Prequips has a sophisticated generic data model, which consists of two main parts: (1) core data and (2) meta information elements. Core data refers to all information that is commonly available in a proteomics mass spectrometry experiment such as spectra (as lists of peaks), peptide sequences and protein identifiers. Meta information elements represent data that describe the core data more closely. Every data analysis pipeline is creating such data at all stages and in various form. Examples for meta data are search scores dependent on the database search engine used, validation information produced by tools such as PeptideProphet or ProteinProphet, quantitation information by tools such as Libra or ASAPRatio.
Extensibility with so-called data providers is the other key aspect of the data integration capabilities of Prequips. Data providers separate Prequips from the data sources and make the software independent of particular data formats. Plug-in interfaces have been designed for both core data providers and meta information element providers. Data providers for core data are implemented on either the spectrum, peptide or protein level. This separation with respect to analysis level is necessary for two reasons: (1) Data is currently stored separately for each level e.g. in mzXML, pepXML and protXML files and (2) it enables the investigator to load data from a particular level of interest independently of the other two.

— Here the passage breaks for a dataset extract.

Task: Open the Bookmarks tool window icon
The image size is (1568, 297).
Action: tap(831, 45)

Meta information element data providers work on existing analyses, that means before a meta information element provider can be used, core data structures must have been created. Meta information element providers read information from a data source and then map the information to the core data. How the target for a particular meta information element is identified depends on the target, for example a peptide can be identified by its sequence or its spectrum query identifier.

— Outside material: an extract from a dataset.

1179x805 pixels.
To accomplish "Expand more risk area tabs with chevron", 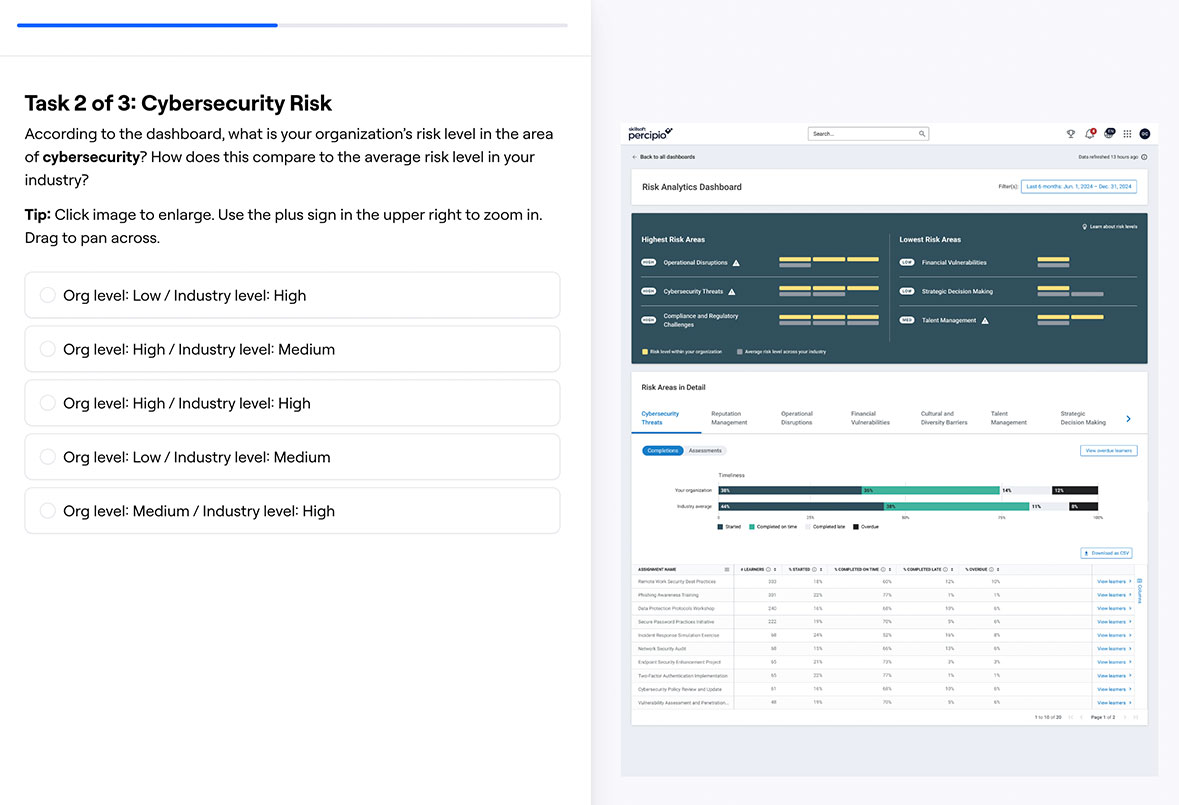I will pyautogui.click(x=1129, y=419).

To address the problem of large data sets we have designed data providers that dynamically load data from the data source into memory when the data is being requested by the user. This approach allows Prequips to handle large data sets more efficiently and avoids long waiting times when a new data set is loaded. For instance, we have implemented a dynamic data provider for mzXML files that uses the index in those files to retrieve the list of peaks corresponding to a spectrum only when the investigator decides to visualize that spectrum. In this case only the index is being loaded when the file is first imported.

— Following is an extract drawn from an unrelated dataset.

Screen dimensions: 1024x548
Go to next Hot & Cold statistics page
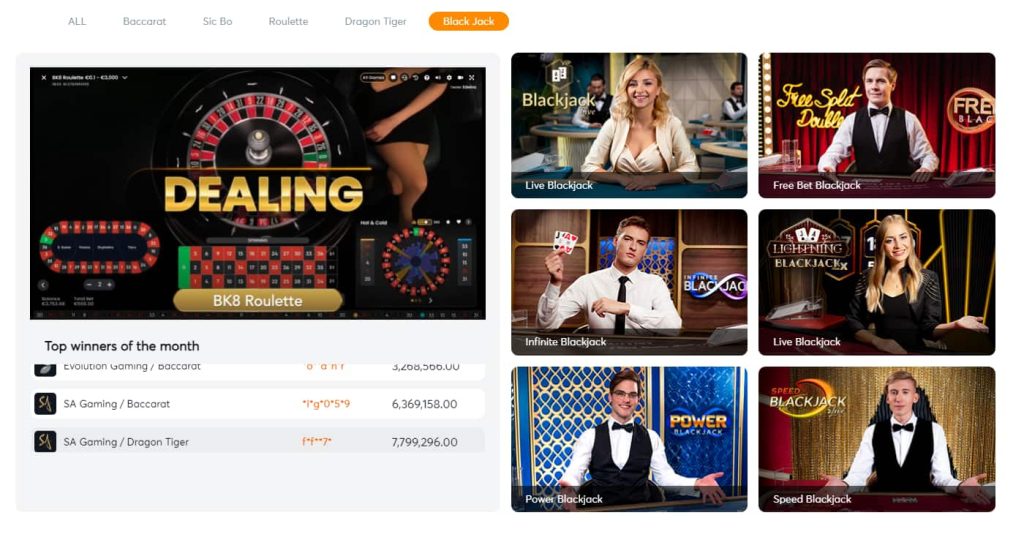(430, 300)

One of the main contributions of Prequips is the full vertical integration of spectral-, peptide- and protein-level information along with flexible integration of core data and meta information. As described before, the design of the software allows the investigator to load data for each level independently. Peptide-level information is required to establish a link between spectral- and protein-level information. Once peptide-level information has been imported Prequips will automatically map peptides to previously or subsequently loaded spectrum and protein information. The mapping is based on spectrum identifiers and peptide sequences to establish the link between spectra and peptides and proteins and peptides, respectively.